One to One Coaching

I offer free 30 minute telephone/Skype consultations for people wanting to find out more about coaching on the 'baby decision'. Email me at mailto:beth@ticktockcoaching.co.uk and assistant Laura will respond and arrange an appointment with you. Visit http://www.ticktockcoaching.co.uk/ for more information about my coaching services.

Thursday, 25 February 2010

Wanting a child but no partner - The Archers explore the issue

Uk readers of this blog will probably be familiar with the Radio 4 drama/soap opera 'The Archers'. I myself am a big fan.

I have been very intrigued with a current storyline following Helen.

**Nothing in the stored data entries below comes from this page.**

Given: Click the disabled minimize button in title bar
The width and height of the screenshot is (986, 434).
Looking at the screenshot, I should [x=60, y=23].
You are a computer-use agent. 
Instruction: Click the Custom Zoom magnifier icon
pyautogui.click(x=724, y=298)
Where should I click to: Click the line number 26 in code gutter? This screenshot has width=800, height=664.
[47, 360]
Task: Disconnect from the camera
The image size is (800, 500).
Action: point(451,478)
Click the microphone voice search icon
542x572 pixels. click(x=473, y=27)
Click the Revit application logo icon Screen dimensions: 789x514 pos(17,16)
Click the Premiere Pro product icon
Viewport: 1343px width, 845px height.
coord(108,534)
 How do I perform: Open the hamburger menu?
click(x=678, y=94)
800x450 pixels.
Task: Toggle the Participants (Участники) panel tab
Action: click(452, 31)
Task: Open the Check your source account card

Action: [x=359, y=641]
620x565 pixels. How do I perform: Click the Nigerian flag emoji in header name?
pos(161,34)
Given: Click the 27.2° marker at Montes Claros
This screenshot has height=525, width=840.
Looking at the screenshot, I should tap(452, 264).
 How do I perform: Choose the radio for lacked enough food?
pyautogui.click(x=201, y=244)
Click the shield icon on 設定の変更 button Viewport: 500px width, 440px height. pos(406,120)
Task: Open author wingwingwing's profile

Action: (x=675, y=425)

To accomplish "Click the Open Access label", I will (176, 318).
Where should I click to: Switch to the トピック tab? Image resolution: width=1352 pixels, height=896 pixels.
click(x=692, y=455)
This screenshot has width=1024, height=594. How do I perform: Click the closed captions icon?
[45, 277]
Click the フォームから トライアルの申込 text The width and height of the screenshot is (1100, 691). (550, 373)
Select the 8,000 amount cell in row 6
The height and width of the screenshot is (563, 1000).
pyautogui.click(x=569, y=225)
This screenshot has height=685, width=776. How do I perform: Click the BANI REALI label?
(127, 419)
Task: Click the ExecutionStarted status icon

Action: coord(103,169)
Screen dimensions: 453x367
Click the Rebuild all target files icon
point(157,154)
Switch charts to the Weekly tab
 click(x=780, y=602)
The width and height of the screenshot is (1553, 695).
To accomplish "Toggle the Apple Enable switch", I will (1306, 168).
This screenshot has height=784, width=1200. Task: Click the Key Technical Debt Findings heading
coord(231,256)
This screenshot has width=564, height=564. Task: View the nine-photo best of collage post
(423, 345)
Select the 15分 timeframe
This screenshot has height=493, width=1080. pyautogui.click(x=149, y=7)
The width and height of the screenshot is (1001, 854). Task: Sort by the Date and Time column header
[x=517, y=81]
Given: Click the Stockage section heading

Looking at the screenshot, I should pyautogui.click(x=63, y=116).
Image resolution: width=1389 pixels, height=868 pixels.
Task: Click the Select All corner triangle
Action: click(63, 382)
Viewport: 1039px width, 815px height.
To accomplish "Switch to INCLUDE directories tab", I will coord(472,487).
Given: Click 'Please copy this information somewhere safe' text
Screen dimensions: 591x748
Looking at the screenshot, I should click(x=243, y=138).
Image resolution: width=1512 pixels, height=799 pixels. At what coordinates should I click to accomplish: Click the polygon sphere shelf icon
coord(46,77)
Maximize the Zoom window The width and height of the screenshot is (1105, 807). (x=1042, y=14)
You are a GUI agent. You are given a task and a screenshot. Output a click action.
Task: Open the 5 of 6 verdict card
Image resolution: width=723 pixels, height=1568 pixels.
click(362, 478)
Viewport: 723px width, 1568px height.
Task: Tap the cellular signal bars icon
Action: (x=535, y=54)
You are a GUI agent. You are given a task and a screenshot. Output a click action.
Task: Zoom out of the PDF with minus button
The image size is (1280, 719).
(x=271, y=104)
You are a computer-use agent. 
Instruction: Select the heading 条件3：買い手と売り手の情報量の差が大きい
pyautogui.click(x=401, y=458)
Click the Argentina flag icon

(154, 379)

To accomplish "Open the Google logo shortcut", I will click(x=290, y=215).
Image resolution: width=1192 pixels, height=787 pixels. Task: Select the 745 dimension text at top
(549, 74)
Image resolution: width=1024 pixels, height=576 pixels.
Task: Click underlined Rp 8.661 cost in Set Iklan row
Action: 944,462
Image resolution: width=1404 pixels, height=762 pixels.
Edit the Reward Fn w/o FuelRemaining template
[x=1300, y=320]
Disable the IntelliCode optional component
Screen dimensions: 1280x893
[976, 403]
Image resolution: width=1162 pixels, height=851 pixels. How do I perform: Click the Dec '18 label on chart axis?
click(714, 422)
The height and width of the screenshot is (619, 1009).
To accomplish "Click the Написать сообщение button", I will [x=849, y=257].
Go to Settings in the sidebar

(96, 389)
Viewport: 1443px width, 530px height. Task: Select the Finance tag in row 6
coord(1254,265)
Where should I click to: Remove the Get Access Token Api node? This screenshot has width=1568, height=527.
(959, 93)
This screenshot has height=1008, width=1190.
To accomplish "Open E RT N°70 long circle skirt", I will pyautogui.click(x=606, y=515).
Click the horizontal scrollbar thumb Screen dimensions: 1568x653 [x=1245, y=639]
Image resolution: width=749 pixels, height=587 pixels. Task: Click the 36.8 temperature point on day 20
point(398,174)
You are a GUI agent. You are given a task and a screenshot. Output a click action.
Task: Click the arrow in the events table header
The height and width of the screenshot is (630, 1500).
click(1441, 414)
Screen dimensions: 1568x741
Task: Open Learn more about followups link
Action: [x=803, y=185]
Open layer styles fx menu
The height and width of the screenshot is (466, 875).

Helen has been very unluckly in love - and her last husband died tragically. Now, she is approaching 40 and would like a child. She has decided to try to go it alone but is facing disapproval from her father - who does not feel it is right to bring a child into the world as a single parent..

This is an issue that some of the women who come to me for coaching on must deal with. For some who do not have a partner or whose partner has said they definately do not want children, the difficult issue is 'Do I go it alone?'

One of the women I interviewed for the book that is an ongoing project for me talks about her struggles in making the decision to go it alone:

I always wanted children. But a couple of years ago, I split up with the partner who I had planned to have children with. The relationship was very problematic.’

‘We moved in together very quickly. I was a bit Bridget Jones – feeling panicked about babies. But the relationship was horrific. I was struggling with it – the main thing that kept me in the relationship was the idea of having children.’

‘After I had my IUD out, I decided I had to leave – I couldn’t be chained to him forever. But it was a very hard thing to do.’

‘After I left, I decided I still really wanted to have children. So, I would do it on my own. I wasn’t going to wait for Prince Charming. It was actually quite a relief to have made that decision. For me, it would be better to be a single parent than to be a troubled family. ‘

‘My parents however are quite traditional. So at first, when they find out they will be horrified! But then when the baby comes they will be delighted. But it will all have to be kept quiet so the neighbours don’t find out!’

Sara is aware of that what she wants to do is seen as controversial in some quarters.

‘Yes, it’s a powerful argument that babies need fathers and yes, I might be being selfish. But, that’s the way it’s going to be!’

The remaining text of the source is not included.